• [DIRECTIONS FOR THIS TASK]: Reproduce the entries shown below only from the line with "Where should I click to: Sort" down to the line with "Given: Open the", keeping both end lines and copying each one exactly.

Start of MATERIAL FOR THIS TASK

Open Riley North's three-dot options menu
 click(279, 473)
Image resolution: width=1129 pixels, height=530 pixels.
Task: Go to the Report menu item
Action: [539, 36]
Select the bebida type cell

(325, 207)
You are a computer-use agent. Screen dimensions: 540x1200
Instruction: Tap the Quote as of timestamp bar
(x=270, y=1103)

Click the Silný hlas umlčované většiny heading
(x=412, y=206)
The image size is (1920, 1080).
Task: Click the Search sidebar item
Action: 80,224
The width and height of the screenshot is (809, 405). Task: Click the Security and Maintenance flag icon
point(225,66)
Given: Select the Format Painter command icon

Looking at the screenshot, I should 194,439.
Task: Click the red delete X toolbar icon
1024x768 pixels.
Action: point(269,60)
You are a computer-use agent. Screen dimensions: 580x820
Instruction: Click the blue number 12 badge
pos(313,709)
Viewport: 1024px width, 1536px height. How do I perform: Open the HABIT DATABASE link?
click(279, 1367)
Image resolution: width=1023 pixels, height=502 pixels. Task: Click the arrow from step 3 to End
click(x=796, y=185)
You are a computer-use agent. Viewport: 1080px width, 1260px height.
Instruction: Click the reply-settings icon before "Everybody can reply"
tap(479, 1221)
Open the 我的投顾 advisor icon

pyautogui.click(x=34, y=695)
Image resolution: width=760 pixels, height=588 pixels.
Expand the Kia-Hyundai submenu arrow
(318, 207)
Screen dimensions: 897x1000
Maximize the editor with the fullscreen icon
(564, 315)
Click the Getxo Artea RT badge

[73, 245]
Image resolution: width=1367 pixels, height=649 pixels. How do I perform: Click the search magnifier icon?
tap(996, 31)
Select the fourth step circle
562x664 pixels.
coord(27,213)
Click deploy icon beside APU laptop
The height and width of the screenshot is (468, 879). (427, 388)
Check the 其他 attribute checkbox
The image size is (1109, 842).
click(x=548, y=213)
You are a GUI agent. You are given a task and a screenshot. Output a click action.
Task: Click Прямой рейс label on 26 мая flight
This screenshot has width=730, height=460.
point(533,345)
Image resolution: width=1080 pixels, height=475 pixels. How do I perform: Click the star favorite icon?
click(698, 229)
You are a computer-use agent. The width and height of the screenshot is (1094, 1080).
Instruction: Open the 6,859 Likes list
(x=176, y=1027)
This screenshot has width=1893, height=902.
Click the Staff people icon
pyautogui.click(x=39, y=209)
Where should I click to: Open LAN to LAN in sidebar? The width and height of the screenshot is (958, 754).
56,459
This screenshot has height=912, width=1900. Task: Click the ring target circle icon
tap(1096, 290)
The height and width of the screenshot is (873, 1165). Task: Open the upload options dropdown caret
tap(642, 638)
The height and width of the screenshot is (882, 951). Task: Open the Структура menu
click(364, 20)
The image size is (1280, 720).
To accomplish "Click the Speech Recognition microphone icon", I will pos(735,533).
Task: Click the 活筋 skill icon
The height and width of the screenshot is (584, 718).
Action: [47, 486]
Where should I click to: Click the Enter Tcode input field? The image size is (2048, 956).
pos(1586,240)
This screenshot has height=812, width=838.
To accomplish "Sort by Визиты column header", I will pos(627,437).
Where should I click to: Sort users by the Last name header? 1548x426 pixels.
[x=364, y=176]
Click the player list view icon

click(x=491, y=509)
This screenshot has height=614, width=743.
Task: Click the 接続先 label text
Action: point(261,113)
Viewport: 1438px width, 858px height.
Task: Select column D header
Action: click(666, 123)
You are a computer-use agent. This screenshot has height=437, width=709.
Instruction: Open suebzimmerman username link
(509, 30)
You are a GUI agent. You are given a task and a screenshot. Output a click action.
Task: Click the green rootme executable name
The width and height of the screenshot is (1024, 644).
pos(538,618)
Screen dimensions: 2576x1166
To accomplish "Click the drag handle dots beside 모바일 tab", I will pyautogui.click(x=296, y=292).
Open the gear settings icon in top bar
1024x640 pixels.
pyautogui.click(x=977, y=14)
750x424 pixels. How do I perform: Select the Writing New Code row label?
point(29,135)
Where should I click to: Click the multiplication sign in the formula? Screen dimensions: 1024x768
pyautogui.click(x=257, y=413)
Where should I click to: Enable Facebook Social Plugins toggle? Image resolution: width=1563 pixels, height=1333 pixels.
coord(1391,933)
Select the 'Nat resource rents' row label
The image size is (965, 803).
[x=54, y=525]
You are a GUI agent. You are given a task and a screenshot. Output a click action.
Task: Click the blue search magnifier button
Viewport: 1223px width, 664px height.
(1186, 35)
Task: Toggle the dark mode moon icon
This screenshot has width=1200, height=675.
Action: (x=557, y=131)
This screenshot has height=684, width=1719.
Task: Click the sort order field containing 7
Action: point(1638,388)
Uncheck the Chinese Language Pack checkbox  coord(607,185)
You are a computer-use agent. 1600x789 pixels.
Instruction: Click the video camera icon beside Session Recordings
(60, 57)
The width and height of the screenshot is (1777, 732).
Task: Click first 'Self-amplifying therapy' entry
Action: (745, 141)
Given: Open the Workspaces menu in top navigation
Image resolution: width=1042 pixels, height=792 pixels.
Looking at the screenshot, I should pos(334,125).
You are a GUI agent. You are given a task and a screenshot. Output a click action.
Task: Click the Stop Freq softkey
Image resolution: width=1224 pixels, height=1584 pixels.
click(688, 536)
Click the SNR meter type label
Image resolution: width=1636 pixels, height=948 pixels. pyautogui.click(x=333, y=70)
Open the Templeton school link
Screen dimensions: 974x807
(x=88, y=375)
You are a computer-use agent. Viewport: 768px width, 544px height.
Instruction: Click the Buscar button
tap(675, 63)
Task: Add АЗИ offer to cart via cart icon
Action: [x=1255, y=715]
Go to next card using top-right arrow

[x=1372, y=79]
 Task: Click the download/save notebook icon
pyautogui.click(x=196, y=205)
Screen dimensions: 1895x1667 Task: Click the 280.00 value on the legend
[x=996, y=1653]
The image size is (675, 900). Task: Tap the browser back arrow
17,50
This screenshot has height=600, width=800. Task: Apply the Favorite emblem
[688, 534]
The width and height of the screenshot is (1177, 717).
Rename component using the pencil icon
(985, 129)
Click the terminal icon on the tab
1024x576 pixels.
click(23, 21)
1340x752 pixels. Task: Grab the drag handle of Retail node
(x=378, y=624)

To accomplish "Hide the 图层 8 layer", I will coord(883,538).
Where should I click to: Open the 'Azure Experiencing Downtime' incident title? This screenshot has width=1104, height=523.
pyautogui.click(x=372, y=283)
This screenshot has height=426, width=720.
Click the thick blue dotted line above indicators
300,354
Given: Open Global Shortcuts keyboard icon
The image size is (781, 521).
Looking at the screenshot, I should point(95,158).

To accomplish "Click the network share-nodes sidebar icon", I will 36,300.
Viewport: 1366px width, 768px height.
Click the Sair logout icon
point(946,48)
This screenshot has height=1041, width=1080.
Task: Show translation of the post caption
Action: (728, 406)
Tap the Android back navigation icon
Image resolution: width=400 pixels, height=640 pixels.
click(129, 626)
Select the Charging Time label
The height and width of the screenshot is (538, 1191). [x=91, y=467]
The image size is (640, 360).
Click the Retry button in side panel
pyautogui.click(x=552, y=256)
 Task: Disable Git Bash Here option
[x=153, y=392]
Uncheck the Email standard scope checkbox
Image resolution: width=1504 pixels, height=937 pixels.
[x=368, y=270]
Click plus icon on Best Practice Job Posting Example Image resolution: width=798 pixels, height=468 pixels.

End of MATERIAL FOR THIS TASK

• [TASK ANSWER]:
Where should I click to: Sort users by the Last name header? 1548x426 pixels.
[x=364, y=176]
Click the player list view icon

click(x=491, y=509)
This screenshot has height=614, width=743.
Task: Click the 接続先 label text
Action: point(261,113)
Viewport: 1438px width, 858px height.
Task: Select column D header
Action: click(666, 123)
You are a computer-use agent. This screenshot has height=437, width=709.
Instruction: Open suebzimmerman username link
(509, 30)
You are a GUI agent. You are given a task and a screenshot. Output a click action.
Task: Click the green rootme executable name
The width and height of the screenshot is (1024, 644).
pos(538,618)
Screen dimensions: 2576x1166
To accomplish "Click the drag handle dots beside 모바일 tab", I will pyautogui.click(x=296, y=292).
Open the gear settings icon in top bar
1024x640 pixels.
pyautogui.click(x=977, y=14)
750x424 pixels. How do I perform: Select the Writing New Code row label?
point(29,135)
Where should I click to: Click the multiplication sign in the formula? Screen dimensions: 1024x768
pyautogui.click(x=257, y=413)
Where should I click to: Enable Facebook Social Plugins toggle? Image resolution: width=1563 pixels, height=1333 pixels.
coord(1391,933)
Select the 'Nat resource rents' row label
The image size is (965, 803).
[x=54, y=525]
You are a GUI agent. You are given a task and a screenshot. Output a click action.
Task: Click the blue search magnifier button
Viewport: 1223px width, 664px height.
(1186, 35)
Task: Toggle the dark mode moon icon
This screenshot has width=1200, height=675.
Action: (x=557, y=131)
This screenshot has height=684, width=1719.
Task: Click the sort order field containing 7
Action: point(1638,388)
Uncheck the Chinese Language Pack checkbox  coord(607,185)
You are a computer-use agent. 1600x789 pixels.
Instruction: Click the video camera icon beside Session Recordings
(60, 57)
The width and height of the screenshot is (1777, 732).
Task: Click first 'Self-amplifying therapy' entry
Action: (745, 141)
Given: Open the Workspaces menu in top navigation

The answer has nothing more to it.